N.S. Town Council putting off Town Administrator question, for now
NORTH SMITHFIELD — The Town Council has backed off plans to pursue changing the local Town Administrator position from an elected to an appointed post but whether that action will be pursued under a future local charter change remains to be seen.
Town Clerk Debra Todd said the Council’s unanimous decision last week to put off action on a possible Town Administrator question for the April state primary election appears to have avoided what could have been a complicated voting process during the April 26 Presidential Primary election.
The election will require voters to pick a political party for voting and then fill out a party disaffiliation form if they do not wish to remain registered under that preference.
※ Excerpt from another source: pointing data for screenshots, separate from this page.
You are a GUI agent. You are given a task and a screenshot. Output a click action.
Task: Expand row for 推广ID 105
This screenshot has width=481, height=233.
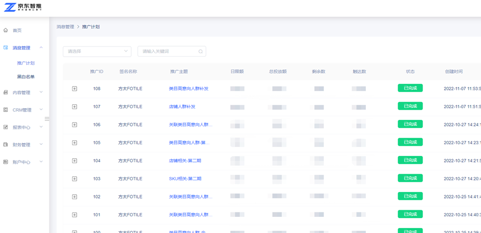coord(75,143)
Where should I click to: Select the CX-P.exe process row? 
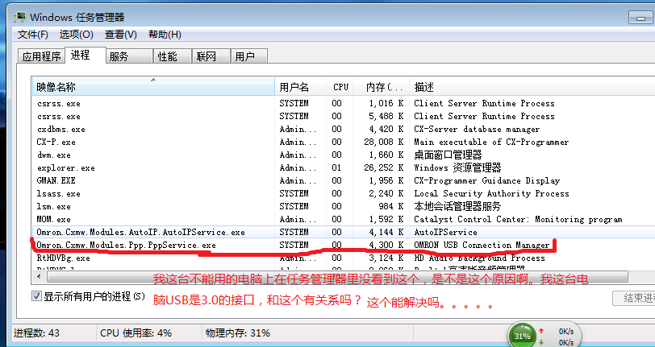click(x=56, y=143)
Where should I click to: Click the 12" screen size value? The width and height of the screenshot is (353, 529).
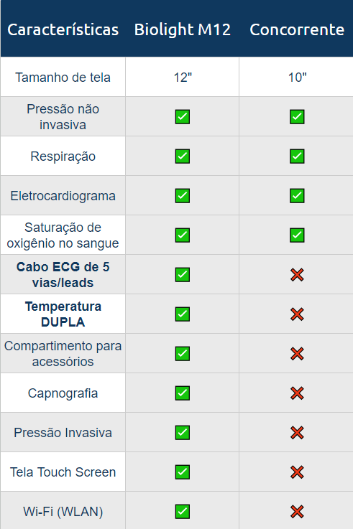183,78
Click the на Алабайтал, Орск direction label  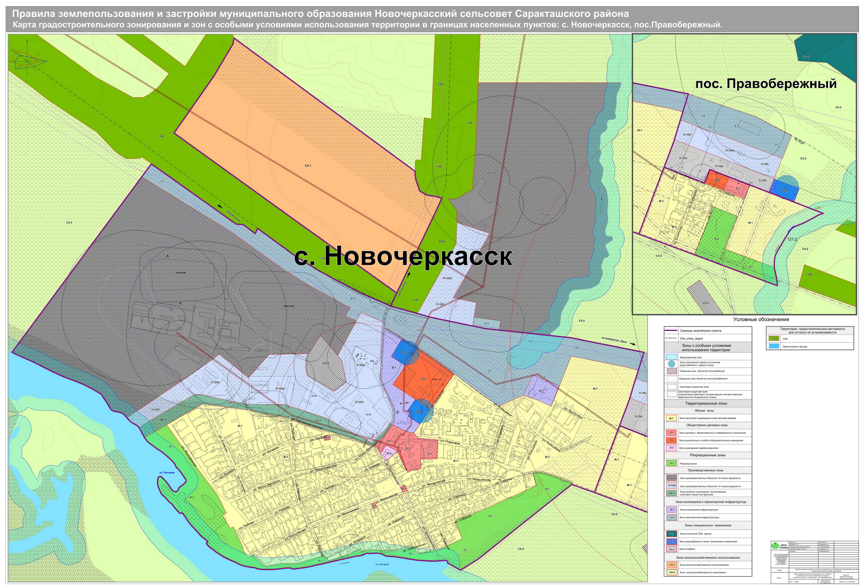click(x=614, y=340)
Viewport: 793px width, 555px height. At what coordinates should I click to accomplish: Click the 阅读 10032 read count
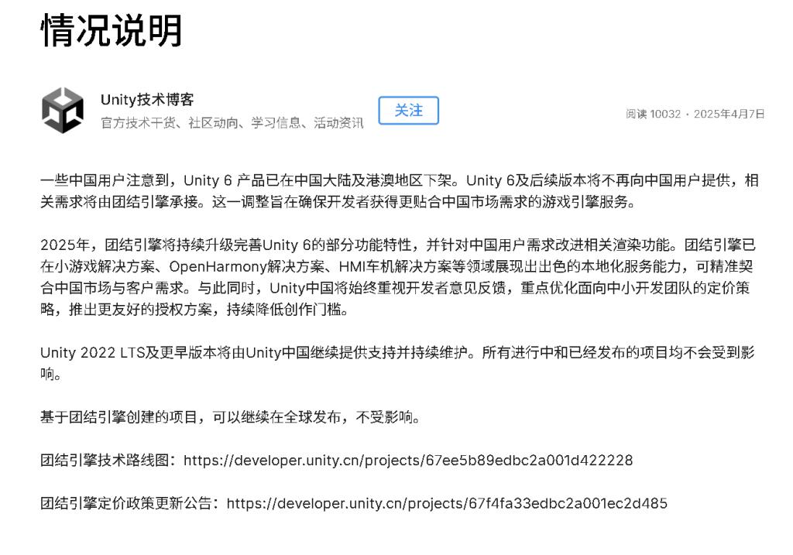(x=653, y=114)
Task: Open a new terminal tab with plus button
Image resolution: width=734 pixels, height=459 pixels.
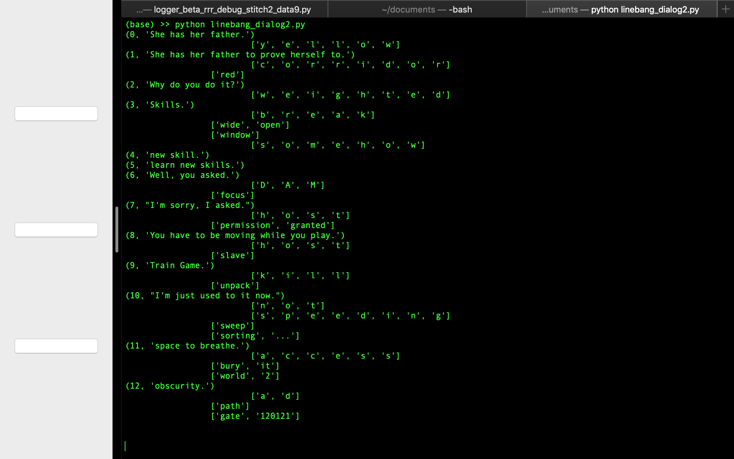Action: click(x=725, y=9)
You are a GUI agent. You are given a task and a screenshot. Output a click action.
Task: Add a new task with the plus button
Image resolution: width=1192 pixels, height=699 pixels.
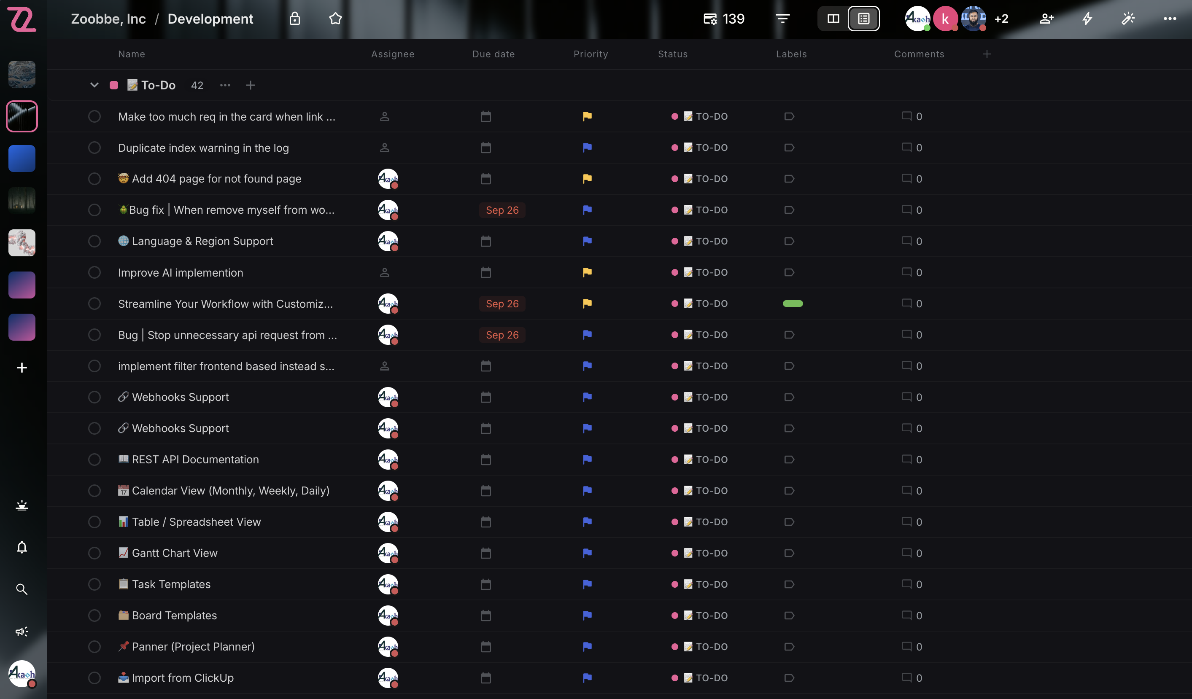pyautogui.click(x=250, y=85)
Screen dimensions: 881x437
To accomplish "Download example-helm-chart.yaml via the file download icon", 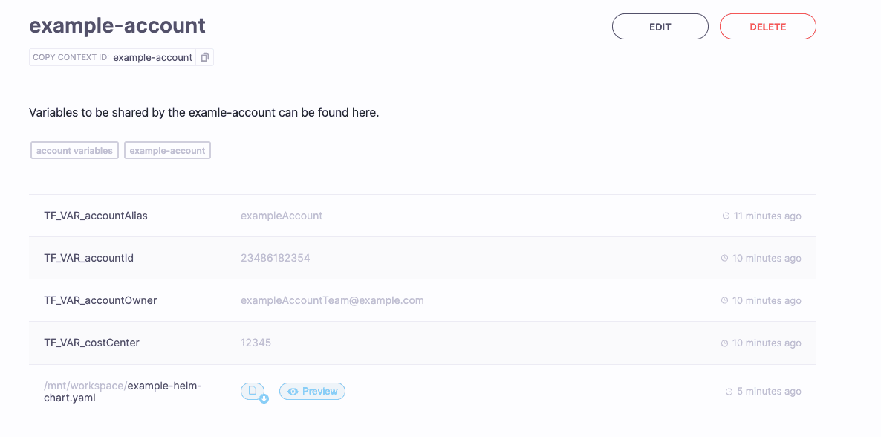I will (253, 391).
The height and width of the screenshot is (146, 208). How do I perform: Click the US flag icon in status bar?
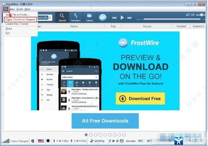click(40, 141)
“There is no referendum question at the moment,”
Todd said while noting the Council’s decision not to purse that course of action and to instead weigh the creation of a new Charter Review Commission.
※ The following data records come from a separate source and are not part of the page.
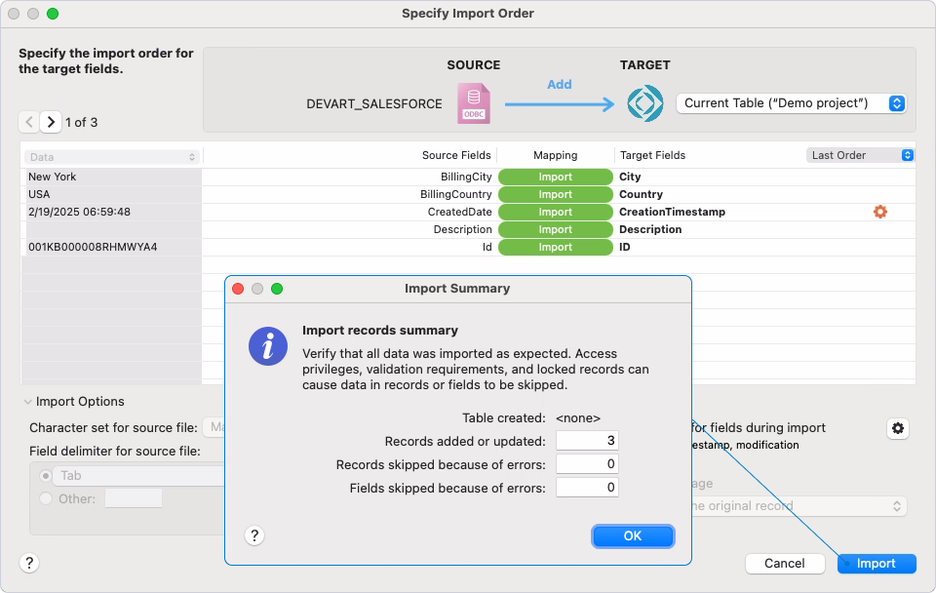Viewport: 936px width, 593px height.
Task: Click the help icon at the window's bottom-left
Action: coord(28,563)
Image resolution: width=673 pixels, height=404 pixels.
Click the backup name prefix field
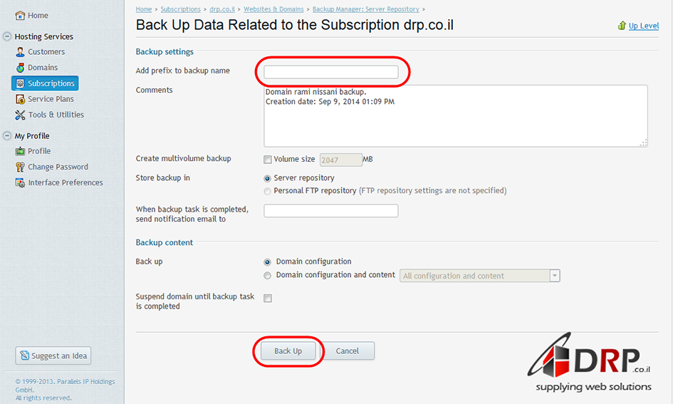[331, 72]
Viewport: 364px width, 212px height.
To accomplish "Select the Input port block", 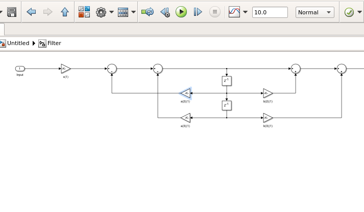I will [20, 69].
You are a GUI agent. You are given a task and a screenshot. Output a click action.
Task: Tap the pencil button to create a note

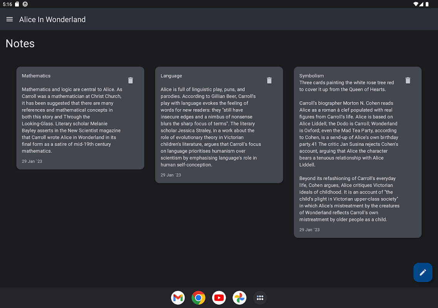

The appointment of a commission is expected to be discussed by the Council at its March 7 meeting, Todd said.
A Charter Commission could study proposed changes in the make-up of local government as well as and related changes in legislative and executive authority under other provisions of the town’s charter that might be created by the administrative restructure.
That process has taken a number of months in the past if not a full year to complete and Todd said she could not predict if it could be completed in time for a November ballot question to be submitted to local voters.
“I’m not going to say `no it can’t be done’, but it might take longer than six months,” she said.
Town Councilman Paul Zwolenski, at least, is happy his peers on the panel have decided to take more time in deciding the next step on the Town Administrator change from an elected to an appointed position.
Zwolenski said he was never a fan of moving away from the town’s currently elected form of executive administration and noted that also seemed to be the feeling of most the town residents he spoke to on the topic.
“We could have moved ahead with it but the decision was unanimous to put it off and develop a Charter Commission instead,” he said.
That process will be aired at the upcoming March 7 Council meeting, but Zwolenski said he would not mind if no action were to be taken on the proposal.
“I want this whole thing to go away and I want the voters to vote for a Town Administrator,” he said.
Council President Robert Boucher could not be reached for comment on the panel’s plans to weigh a charter commission, but Town Administrator Paulette Hamilton said on Monday that she believes the panel will seek to open a Charter Commission to look at the larger picture of what the governmental change could mean to other aspects of the town charter.
“The suggestion is that a charter commission could look at other areas of the charter, not just the form of the town’s government,” Hamilton said.
Making a change from an elected and independent Town Administrator to an appointed official could create a ripple effect in charter mandated responsibilities that should also be weighed, according to Hamilton.
As for herself, Hamilton, now in her fourth two-year term as Town Administrator, is not considering a re-election run in the upcoming November town election.
“That’s enough,” Hamilton said of her four terms. “I’m not getting very much cooperation from the Town Council so I feel I’m not accomplishing the things that I need to be doing for the town,” she said of her decision not to pursue a new term.
With the election calendar about to begin, Hamilton said there will be an opportunity in the near future for prospective Town Administrator candidates to step forward and pursue taking her place. The next elected administrator will take office on Dec. 1, 2016, and at that point “it will be their chance to run the town,” she said.